When I told my last doctor that I "had his back" regarding his liability (because I was documenting my vital signs and I would give him paper reports every time I saw him) he broke out into a big smile and he looked both delighted and relieved. I got him to go way beyond his comfort zone (for a while) because he knew I was, as they say in sales, "addressing his real objections."

rjb112 profile image
rjb112 in reply to kiefer

"If I bring you an actual medical journal article explaining why the TSH test is not good for dosing, will you read it and reconsider your position?" (have this ready so you can pull it out right then and show the doctor)"

kiefer, can you like a few articles that you think are the best? I'd like to read them myself!

Why do doctors go by the TSH rather then by free T3?

"Don't you think I would tell you if I had symptoms of overstimulation? Nobody would continue taking a dose that causes a pounding heart, diarrhea, anxiety, insomnia..."

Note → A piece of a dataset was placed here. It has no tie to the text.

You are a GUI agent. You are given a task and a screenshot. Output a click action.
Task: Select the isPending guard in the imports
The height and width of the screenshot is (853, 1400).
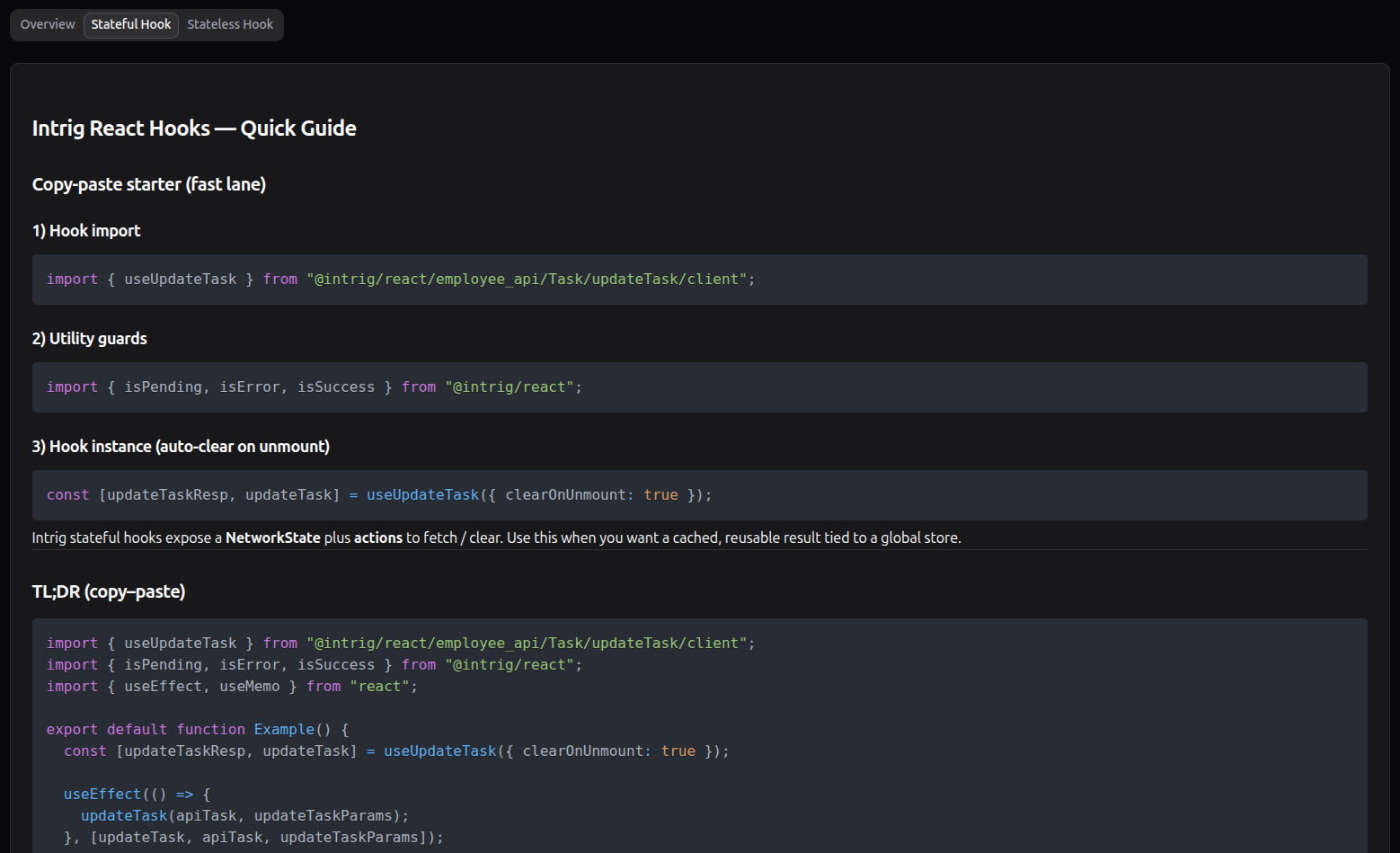[x=163, y=387]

that's right on the money, because I once had a too high dose of thyroid hormone, and it was very uncomfortable being hyper. I had a very difficult time waiting in line in the supermarket....feeling hyper due to too much thyroid hormone is very uncomfortable and unpleasant.

kiefer profile image
kiefer in reply to rjb112

How Accurate is TSH testing?

nahypothyroidism.org/how-ac...

There are a number of reasons why doctors go by the TSH test, rather than by the Free T3.

1) The TSH test was touted as the most accurate indicator of tissuel level T3. This marketing myth was so appealing to doctors and they wanted so badly to believe it that it was adopted and they refuse to let it die. Since that time, doctors have published articles touting the accuracy of the TSH and why it can be used as the sole test in diagnosis AND dosing.

ncbi.nlm.nih.gov/pmc/articl...

2)During the "Gold Rush" of thyroid testing, many of the tests for free T3, Free T4, etc. were found to be unreliable, due to flawed testing procedures. As a result, all of them were abandoned, except for the TSH test. While today's FT3 and FT4 tests are much more reliable, many doctors only remember when they were crappy and refuse to use them again.

3) The Free T3 may not be accurate as an indicator of hypothyroidism...

According to Dr. John C. Lowe, author of "The Metabolic Treatment of Fibromyalgia", page 802:

"The free T3 test is most useful as an indicator of hyperthyroidism. Mardell and Gamlen wrote that the upper limit of the free T3 is of use in identifying patients with thyroid gland overactivity or an excess dosage of exogenous thyroxine. They also wrote that the significance of the high free T3 to the patient's thyroid status should be assessed by the use of a supersensitive TSH assay. They noted that the lower limit of the free T3 is an insensitive indicator of hypothyroidism and is of little value in diagnosing this condition. This concurs with the reports of other writers. Hamburger stated that the free T3 is as useless as the total T3 assay for diagnosing hypothyroidism."

Heloise profile image
Heloise in reply to rjb112

Since T3 is much more potent people will start with 5 mcgs. or less. A common dose for many people is two grains of an NDT, OR 125 mcgs. of Synthroid OR a combination. I am taking only T3 and take 50 mcgs. but people can take more or less of any of these. Instead of increasing Synthroid you could add some T3 as a combination of T4 plus T3 is a sensible method of treatment. It should be done gradually so your body can acclimate. You can also take your temperature and see if it improves.